**Source text:**
Weaver: Kronecker Product Approximations of Spatiotemporal Attention for Traffic Network Forecasting

Cheong, Christopher, Davis, Gary, Choi, Seongjin

arXiv.org Artificial Intelligence

Spatiotemporal forecasting on transportation networks is a complex task that requires understanding how traffic nodes interact within a dynamic, evolving system dictated by traffic flow dynamics and social behavioral patterns. The importance of transportation networks and ITS for modern mobility and commerce necessitates forecasting models that are not only accurate but also interpretable, efficient, and robust under structural or temporal perturbations. Recent approaches, particularly Transformer-based architectures, have improved predictive performance but often at the cost of high computational overhead and diminished architectural interpretability. In this work, we introduce Weaver, a novel attention-based model that applies Kronecker product approximations (KPA) to decompose the PN X PN spatiotemporal attention of O(P^2N^2) complexity into local P X P temporal and N X N spatial attention maps. This Kronecker attention map enables our Parallel-Kronecker Matrix-Vector product (P2-KMV) for efficient spatiotemporal message passing with O(P^2N + N^2P) complexity. To capture real-world traffic dynamics, we address the importance of negative edges in modeling traffic behavior by introducing Valence Attention using the continuous Tanimoto coefficient (CTC), which provides properties conducive to precise latent graph generation and training stability. To fully utilize the model's learning capacity, we introduce the Traffic Phase Dictionary for self-conditioning. Evaluations on PEMS-BAY and METR-LA show that Weaver achieves competitive performance across model categories while training more efficiently.

**Provided data:**
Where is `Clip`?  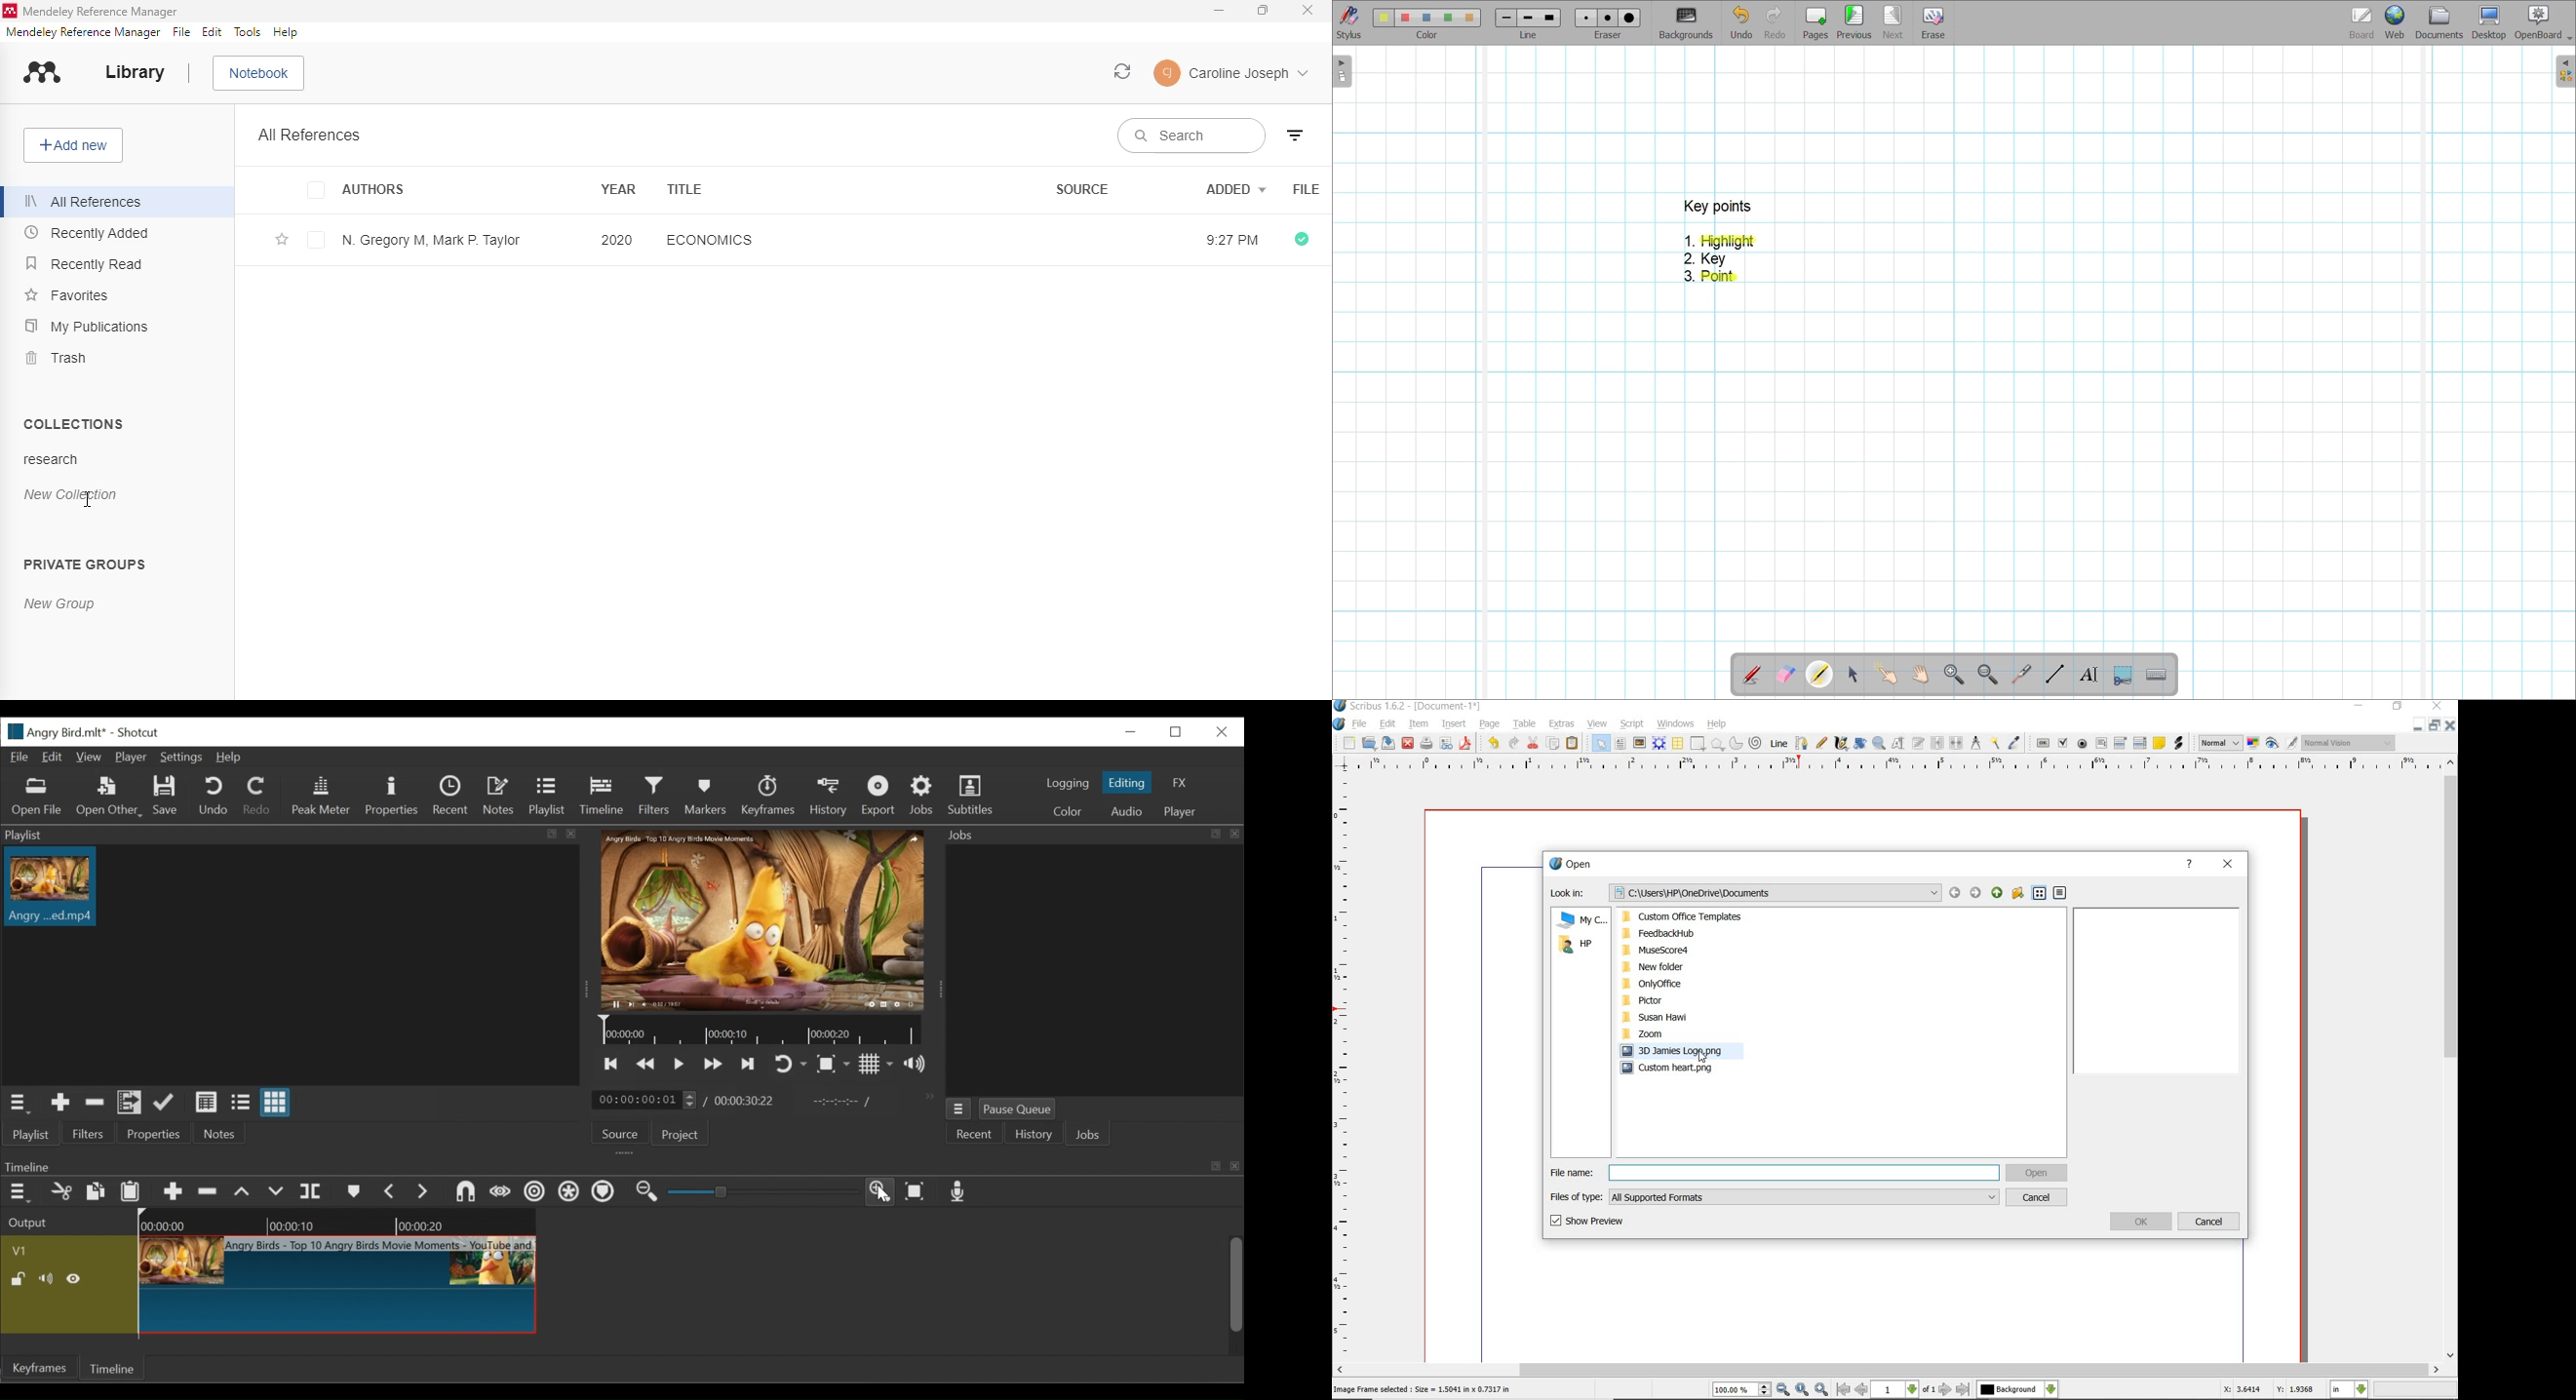
Clip is located at coordinates (50, 887).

**Stated problem:** Condense the paragraph of the Weaver abstract that begins "Spatiotemporal forecasting on transportation networks" into a bulleted list that keeps its main facts.

**Problem solution:**
- Traffic forecasting on transportation networks requires modeling how nodes interact within a dynamic system shaped by traffic flow and social behavior. Models must be accurate, interpretable, efficient, and robust to structural or temporal perturbations.
- Transformer-based approaches predict better but bring high computational cost and reduced interpretability.
- Weaver uses Kronecker product approximations (KPA) to decompose the PN × PN spatiotemporal attention, of O(P²N²) complexity, into P × P temporal and N × N spatial attention maps.
- Its Parallel-Kronecker Matrix-Vector product (P2-KMV) performs spatiotemporal message passing at O(P²N + N²P) complexity.
- Valence Attention, based on the continuous Tanimoto coefficient (CTC), models negative edges and supports precise latent graph generation and stable training.
- A Traffic Phase Dictionary provides self-conditioning to make full use of the model's learning capacity.
- On PEMS-BAY and METR-LA, Weaver performs competitively across model categories and trains more efficiently.